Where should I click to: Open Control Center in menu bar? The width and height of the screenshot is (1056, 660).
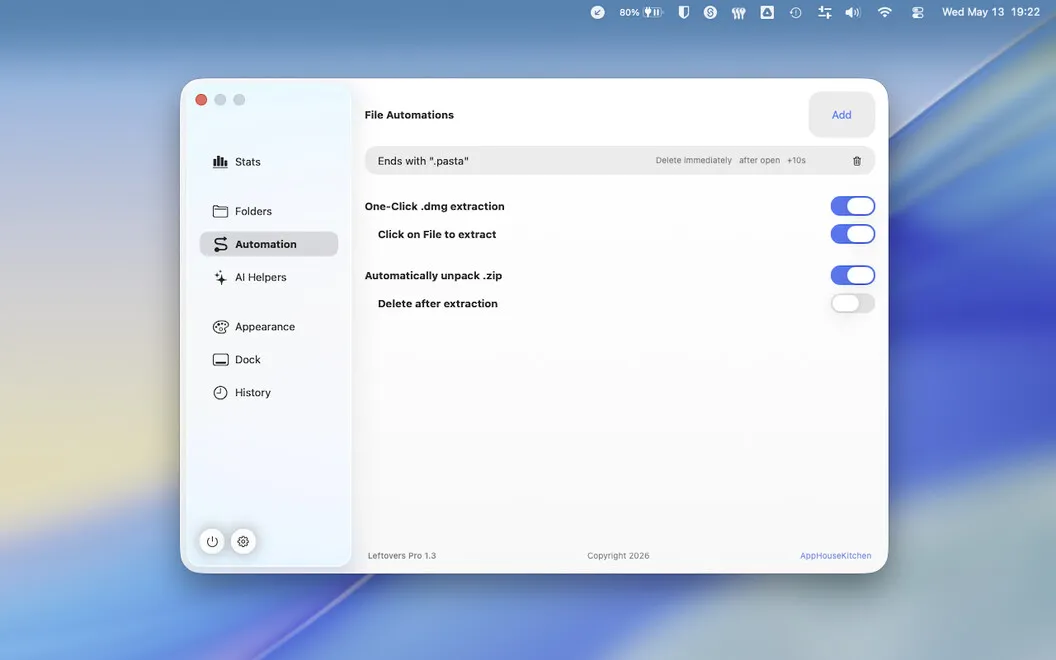click(x=917, y=12)
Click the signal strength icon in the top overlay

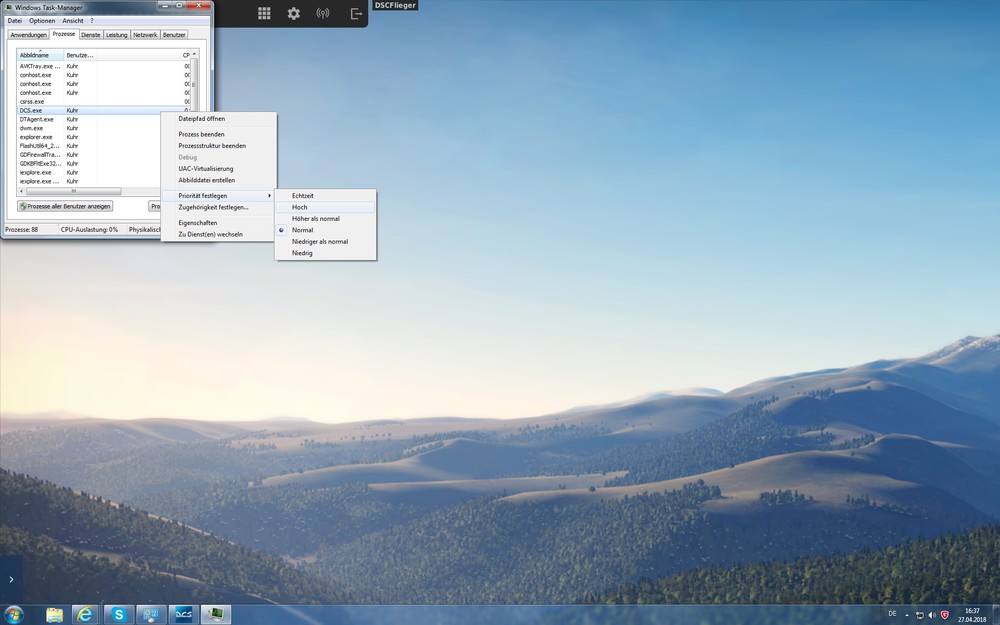(321, 13)
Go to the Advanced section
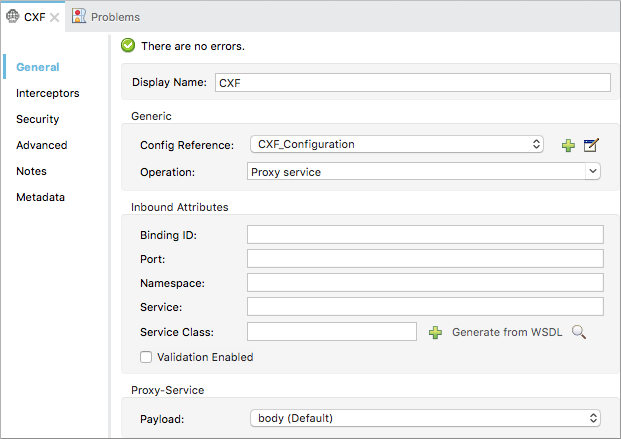The width and height of the screenshot is (621, 439). 41,145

● ● ● ●

» Given problem: Put the lines of the records into a Markdown table with the columns Row and Record text, numbering each row and leaving out blank lines. Do not include the pictures.

» Solution below:
| Row | Record text |
|---|---|
| 1 | Where should I click to: Open Control Center in menu bar? The width and height of the screenshot is (1056, 660). |
| 2 | click(x=917, y=12) |
| 3 | Click the signal strength icon in the top overlay |
| 4 | (321, 13) |
| 5 | Go to the Advanced section |
| 6 | The width and height of the screenshot is (621, 439). 41,145 |